Last month, astronomers highlighted that radio emissions from Starlink satellites had complicated efforts to observe exoplanets and black holes using the European Low-Frequency Array (LOFAR) network.

“Although the bandwidth they are using is not among the so-called ‘protected’ radio bands for radio astronomy, they are very close to them,” Benvenuti explained. “And so, there is always spillover of noise, and it’s very difficult, in that case, to avoid interference.”

International Efforts to Mitigate Impacts

In response to growing concerns, the IAU has been collaborating with SpaceX to develop mitigation strategies aimed at protecting astronomy. One approach under consideration is to reduce the satellites’ reflectivity to make them “essentially invisible to the naked eye.”

This could involve using advanced materials and coatings that absorb sunlight rather than reflecting it, which would help minimize the light pollution caused by satellite reflections. However, Benvenuti noted that achieving such invisibility for thousands of satellites is a challenging technical hurdle.

“That is very hard to obtain, but at least they try to work on the material science to find the coating of the satellite that would not reflect, like a mirror, the light of the sun,” he explained.

Another strategy being discussed involves improving satellite tracking accuracy. Knowing the exact positions of satellites could allow astronomers to adjust their observations and avoid satellite trails. However, implementing this solution is complex, as satellites are constantly maneuvering to avoid collisions with other objects in space, such as the International Space Station and other debris.

To address radio frequency interference, one suggestion is for satellite operators to adjust the transmission beams away from major radio astronomy facilities when passing overhead. Yet, as the number of satellites in orbit continues to grow, managing such coordination becomes increasingly difficult.

An Exponentially Crowded Sky

The surge in satellite numbers is happening at a staggering pace. Just four years ago, there were approximately 2,200 satellites orbiting the Earth in low-Earth orbit. Today, the figure has ballooned to around 14,000, driven in large part by Starlink’s rapid expansion. With SpaceX’s latest proposal, the trend shows no signs of slowing down.

Moreover, the International Telecommunications Union has received requests to launch an astonishing 1.7 million satellites in total, although only a small fraction of this number is expected to be realized. Even so, launching just a few percent could increase the total number of satellites in orbit to over 150,000.

“The scary news is that the International Telecommunications Union currently has received requests for launching 1.7 million satellites,” Benvenuti remarked. “That will become … quite challenging.” The increased congestion in low-Earth orbit not only heightens the risk of collisions and the creation of space debris but also complicates efforts to maintain the safety of orbital operations.

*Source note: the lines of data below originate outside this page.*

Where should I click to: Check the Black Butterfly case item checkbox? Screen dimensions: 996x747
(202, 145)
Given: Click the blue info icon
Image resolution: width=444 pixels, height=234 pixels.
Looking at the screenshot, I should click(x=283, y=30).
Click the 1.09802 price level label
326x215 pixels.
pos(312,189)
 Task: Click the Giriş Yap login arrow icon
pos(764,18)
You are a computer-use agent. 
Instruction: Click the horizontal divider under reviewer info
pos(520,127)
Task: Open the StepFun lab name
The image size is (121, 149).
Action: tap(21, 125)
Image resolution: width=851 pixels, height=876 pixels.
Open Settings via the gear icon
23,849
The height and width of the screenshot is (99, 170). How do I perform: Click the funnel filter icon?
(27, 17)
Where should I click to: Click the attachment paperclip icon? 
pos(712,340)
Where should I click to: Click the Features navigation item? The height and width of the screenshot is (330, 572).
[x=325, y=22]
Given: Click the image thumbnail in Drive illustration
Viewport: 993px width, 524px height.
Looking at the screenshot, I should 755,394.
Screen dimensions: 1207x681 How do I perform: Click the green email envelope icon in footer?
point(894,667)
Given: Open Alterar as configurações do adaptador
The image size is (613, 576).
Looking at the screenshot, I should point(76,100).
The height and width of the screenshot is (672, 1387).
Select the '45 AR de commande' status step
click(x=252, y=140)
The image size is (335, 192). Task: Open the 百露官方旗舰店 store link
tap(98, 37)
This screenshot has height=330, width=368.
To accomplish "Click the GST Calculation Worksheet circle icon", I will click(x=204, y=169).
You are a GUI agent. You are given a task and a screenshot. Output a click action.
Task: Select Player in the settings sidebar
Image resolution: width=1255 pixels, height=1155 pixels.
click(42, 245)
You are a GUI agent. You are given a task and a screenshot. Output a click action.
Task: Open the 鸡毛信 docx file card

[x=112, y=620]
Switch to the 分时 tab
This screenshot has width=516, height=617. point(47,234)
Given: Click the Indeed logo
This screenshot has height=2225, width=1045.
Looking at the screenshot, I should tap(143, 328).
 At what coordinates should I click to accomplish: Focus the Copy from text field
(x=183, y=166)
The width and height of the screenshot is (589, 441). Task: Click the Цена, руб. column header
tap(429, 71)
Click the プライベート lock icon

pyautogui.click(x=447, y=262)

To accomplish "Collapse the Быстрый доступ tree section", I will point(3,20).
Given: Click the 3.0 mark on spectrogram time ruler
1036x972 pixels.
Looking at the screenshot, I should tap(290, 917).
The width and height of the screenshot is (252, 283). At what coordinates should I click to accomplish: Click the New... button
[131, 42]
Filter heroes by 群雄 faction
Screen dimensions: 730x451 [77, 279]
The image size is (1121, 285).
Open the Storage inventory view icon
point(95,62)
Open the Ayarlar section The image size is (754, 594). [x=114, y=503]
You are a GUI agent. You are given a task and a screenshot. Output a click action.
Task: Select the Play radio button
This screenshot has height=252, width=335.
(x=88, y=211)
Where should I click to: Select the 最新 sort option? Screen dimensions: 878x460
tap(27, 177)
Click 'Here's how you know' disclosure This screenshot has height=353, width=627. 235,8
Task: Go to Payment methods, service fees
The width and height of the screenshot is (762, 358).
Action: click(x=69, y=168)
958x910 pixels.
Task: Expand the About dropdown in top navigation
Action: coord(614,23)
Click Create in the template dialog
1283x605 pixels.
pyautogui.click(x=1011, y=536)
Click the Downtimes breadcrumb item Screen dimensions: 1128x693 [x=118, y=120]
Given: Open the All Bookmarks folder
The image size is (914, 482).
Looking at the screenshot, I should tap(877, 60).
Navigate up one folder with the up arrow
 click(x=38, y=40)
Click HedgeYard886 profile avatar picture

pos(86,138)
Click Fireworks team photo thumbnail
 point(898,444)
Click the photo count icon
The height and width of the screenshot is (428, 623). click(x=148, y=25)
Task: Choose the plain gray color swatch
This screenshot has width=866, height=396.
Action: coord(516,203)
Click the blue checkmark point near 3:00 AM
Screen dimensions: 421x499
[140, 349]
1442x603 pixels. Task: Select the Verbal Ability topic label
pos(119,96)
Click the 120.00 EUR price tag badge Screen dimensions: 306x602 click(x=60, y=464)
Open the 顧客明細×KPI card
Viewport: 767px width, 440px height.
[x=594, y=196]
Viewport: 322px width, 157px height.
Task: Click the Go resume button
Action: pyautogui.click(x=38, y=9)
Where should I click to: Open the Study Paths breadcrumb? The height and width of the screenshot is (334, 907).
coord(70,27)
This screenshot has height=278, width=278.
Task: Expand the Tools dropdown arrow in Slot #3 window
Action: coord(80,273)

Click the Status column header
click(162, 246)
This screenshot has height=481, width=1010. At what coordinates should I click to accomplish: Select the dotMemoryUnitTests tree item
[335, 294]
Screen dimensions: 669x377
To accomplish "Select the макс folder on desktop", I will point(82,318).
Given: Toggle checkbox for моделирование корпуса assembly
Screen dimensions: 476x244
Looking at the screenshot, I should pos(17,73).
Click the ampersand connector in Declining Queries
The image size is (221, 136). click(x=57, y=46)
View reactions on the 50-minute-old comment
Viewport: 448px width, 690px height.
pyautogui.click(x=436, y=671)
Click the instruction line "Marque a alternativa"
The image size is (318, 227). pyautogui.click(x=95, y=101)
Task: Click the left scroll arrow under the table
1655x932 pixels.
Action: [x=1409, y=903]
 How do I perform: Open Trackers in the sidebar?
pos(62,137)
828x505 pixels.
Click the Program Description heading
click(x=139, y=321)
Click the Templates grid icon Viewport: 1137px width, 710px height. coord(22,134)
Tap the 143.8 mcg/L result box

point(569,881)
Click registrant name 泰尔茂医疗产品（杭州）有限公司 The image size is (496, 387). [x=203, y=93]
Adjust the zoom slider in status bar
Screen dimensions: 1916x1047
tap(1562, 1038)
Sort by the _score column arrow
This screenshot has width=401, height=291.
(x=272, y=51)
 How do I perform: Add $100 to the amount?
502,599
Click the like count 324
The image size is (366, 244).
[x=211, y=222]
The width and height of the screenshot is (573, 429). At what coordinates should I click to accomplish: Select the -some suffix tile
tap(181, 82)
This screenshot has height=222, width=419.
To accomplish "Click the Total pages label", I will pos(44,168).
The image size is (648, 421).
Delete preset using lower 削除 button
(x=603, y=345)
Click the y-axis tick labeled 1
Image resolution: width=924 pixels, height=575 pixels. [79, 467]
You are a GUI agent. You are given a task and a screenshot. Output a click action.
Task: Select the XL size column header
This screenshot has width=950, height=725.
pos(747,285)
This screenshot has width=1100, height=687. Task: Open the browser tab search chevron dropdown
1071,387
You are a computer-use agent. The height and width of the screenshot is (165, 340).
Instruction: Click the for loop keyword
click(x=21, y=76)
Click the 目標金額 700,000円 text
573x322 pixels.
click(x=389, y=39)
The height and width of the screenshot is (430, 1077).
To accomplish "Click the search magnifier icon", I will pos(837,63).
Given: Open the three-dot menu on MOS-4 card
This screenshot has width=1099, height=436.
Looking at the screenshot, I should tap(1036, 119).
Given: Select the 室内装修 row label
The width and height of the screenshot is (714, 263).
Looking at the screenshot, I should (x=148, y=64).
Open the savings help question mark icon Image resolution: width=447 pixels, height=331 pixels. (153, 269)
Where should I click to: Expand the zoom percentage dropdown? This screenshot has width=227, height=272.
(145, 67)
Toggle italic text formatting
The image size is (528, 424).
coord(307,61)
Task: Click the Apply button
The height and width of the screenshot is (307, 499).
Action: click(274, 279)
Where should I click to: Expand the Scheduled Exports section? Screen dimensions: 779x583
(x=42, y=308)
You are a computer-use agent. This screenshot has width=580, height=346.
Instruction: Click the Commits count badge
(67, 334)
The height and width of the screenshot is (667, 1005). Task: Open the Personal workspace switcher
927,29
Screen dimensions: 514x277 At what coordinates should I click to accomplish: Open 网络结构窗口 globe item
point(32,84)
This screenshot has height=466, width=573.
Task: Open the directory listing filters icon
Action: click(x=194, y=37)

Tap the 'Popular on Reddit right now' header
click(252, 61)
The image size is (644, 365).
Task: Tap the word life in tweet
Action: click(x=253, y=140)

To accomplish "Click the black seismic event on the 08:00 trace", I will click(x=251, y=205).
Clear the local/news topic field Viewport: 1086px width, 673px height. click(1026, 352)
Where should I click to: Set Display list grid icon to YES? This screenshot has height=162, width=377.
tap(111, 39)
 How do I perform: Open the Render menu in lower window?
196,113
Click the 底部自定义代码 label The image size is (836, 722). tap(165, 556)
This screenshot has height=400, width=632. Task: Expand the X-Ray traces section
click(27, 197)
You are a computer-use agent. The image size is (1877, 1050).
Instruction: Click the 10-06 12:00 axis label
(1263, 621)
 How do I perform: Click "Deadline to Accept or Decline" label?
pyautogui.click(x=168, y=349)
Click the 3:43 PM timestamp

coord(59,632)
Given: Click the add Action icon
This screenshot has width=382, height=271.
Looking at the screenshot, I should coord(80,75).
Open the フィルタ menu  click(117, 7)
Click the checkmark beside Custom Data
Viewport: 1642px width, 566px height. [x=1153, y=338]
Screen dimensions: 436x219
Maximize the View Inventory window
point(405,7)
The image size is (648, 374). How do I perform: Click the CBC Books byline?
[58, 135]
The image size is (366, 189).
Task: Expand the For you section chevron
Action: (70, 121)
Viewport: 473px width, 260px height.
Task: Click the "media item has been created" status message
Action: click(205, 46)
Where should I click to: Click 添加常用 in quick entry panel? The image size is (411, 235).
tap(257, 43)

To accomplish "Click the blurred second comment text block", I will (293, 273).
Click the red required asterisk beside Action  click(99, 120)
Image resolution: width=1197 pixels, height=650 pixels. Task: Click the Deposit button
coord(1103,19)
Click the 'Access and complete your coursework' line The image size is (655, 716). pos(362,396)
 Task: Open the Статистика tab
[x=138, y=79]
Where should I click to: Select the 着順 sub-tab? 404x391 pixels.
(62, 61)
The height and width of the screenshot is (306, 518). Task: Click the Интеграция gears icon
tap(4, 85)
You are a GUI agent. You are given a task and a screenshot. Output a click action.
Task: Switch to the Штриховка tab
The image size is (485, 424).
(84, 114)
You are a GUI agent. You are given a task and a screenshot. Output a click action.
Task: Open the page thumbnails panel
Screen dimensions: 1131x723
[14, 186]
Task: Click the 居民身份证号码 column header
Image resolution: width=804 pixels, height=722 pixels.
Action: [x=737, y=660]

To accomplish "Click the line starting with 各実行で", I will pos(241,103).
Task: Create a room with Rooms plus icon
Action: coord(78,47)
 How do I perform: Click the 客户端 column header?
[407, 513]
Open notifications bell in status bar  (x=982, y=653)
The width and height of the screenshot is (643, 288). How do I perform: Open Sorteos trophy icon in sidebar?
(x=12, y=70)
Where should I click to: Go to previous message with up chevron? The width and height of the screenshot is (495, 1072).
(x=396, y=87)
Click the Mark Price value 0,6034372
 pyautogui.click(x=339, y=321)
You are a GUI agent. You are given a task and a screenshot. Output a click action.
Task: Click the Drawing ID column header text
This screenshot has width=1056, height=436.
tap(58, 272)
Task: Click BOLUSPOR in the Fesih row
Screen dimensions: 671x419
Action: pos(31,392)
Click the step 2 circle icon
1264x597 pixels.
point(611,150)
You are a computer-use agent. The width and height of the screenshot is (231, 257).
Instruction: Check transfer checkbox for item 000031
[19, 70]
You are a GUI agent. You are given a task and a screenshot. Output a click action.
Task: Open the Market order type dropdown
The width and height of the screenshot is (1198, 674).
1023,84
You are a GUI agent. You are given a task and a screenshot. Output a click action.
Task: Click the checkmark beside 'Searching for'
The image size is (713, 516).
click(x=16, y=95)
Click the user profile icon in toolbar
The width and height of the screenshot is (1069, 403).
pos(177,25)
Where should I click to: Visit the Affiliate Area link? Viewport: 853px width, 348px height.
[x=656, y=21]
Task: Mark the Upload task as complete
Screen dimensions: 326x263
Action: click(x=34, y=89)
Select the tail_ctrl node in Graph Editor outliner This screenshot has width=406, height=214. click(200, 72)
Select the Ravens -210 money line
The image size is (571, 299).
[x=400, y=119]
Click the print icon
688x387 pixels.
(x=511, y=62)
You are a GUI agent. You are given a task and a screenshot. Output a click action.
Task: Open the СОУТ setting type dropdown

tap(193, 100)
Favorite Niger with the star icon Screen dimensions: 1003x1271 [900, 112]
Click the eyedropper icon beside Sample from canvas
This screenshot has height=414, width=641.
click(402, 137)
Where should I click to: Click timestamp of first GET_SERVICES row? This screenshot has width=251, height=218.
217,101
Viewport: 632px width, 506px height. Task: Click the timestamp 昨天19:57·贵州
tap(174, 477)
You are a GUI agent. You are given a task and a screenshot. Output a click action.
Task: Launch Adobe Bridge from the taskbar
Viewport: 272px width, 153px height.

Starlink’s Expansion Plans

Despite the concerns, Starlink continues to expand its reach. In September, the satellite internet service reached four million subscribers, underscoring the high demand for reliable global internet access. To accommodate this growing user base and meet future connectivity needs, Musk recently outlined plans for deploying third-generation Starlink satellites at an altitude of 350 kilometers.

These new satellites will feature larger antennas capable of multi-gigabit bandwidth, reducing latency to an estimated 5 milliseconds for round-trip communications. This lower orbit placement is designed to improve the network’s speed and responsiveness, making it even more appealing for high-performance applications.

SpaceX intends to deploy the third-generation satellites using its Starship mega-rocket, a next-generation launch vehicle capable of carrying large payloads into orbit. The success of Starship is central to Musk’s vision of creating a vast satellite constellation that not only powers global connectivity but also supports human space exploration and other ambitious space endeavors.

While Starlink-powered internet access can drive economic growth and improve quality of life, particularly in underserved regions, the impact on scientific research and the night sky has become a big issue.